▶ [Exercise objective]: Only the lines below between the ones containing "Click the Sign" and "Task: Click See", inclusive, are to be reproduced, each exactly as it stands.

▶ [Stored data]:
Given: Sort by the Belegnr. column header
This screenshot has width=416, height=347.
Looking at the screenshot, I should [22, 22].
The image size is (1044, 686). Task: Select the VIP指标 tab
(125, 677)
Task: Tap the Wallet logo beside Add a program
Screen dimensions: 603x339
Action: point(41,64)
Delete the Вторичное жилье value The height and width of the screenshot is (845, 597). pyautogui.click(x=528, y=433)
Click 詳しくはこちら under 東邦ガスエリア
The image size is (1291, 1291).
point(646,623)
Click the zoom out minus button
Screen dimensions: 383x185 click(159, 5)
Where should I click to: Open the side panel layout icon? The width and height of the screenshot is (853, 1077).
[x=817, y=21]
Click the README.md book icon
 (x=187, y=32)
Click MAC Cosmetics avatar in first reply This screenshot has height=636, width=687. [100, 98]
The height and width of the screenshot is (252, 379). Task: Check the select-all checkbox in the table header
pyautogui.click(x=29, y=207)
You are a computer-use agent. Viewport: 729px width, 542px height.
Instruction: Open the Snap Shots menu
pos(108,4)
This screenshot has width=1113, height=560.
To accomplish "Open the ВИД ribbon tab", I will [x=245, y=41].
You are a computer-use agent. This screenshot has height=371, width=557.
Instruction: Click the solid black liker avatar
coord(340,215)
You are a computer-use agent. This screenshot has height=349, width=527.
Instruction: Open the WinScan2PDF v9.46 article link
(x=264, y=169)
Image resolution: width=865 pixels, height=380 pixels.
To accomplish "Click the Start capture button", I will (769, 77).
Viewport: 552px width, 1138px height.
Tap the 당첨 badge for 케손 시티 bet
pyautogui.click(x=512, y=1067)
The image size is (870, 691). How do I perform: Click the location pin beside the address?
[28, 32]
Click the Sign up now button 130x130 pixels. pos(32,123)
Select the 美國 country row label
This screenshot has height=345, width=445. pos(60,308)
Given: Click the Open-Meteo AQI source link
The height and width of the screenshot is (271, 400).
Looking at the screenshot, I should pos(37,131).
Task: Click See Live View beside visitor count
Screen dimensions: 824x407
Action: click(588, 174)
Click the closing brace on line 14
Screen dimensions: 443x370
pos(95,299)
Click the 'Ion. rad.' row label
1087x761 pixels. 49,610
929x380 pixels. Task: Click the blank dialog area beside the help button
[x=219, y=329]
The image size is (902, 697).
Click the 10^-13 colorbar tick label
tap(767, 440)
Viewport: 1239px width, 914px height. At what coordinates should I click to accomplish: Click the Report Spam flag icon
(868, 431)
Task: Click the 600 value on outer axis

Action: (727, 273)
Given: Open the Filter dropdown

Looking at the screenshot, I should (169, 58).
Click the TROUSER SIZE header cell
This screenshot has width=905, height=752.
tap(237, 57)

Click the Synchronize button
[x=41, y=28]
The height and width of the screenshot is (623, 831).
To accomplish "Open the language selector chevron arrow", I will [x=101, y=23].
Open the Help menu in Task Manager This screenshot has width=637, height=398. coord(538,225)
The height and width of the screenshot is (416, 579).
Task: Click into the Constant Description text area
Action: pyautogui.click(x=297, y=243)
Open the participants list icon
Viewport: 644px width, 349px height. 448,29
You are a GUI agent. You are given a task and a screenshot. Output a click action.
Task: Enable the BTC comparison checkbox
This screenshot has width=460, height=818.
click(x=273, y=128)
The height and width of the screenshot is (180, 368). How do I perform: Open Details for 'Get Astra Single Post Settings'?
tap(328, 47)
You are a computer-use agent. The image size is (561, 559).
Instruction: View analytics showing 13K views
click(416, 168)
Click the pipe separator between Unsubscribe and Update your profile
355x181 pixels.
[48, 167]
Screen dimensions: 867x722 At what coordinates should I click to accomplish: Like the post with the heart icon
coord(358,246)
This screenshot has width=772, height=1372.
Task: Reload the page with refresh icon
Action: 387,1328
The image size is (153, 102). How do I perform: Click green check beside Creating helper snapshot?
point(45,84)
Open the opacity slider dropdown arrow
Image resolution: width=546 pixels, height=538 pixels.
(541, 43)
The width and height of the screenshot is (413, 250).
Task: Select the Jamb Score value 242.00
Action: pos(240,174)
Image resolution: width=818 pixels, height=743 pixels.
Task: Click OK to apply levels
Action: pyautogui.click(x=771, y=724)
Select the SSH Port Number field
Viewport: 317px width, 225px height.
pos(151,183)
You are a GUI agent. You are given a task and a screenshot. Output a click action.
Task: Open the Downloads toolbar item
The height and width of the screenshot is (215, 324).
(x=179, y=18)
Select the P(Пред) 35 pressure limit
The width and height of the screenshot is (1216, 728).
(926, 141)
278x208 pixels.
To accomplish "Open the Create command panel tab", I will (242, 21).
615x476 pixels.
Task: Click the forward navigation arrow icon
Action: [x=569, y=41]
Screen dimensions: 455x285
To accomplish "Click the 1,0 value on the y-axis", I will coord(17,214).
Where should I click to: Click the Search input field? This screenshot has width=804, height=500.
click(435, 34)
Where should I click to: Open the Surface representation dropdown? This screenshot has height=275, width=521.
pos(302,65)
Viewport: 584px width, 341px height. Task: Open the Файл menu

▶ [Finished task]:
Click the Sign up now button 130x130 pixels. pos(32,123)
Select the 美國 country row label
This screenshot has height=345, width=445. pos(60,308)
Given: Click the Open-Meteo AQI source link
The height and width of the screenshot is (271, 400).
Looking at the screenshot, I should pos(37,131).
Task: Click See Live View beside visitor count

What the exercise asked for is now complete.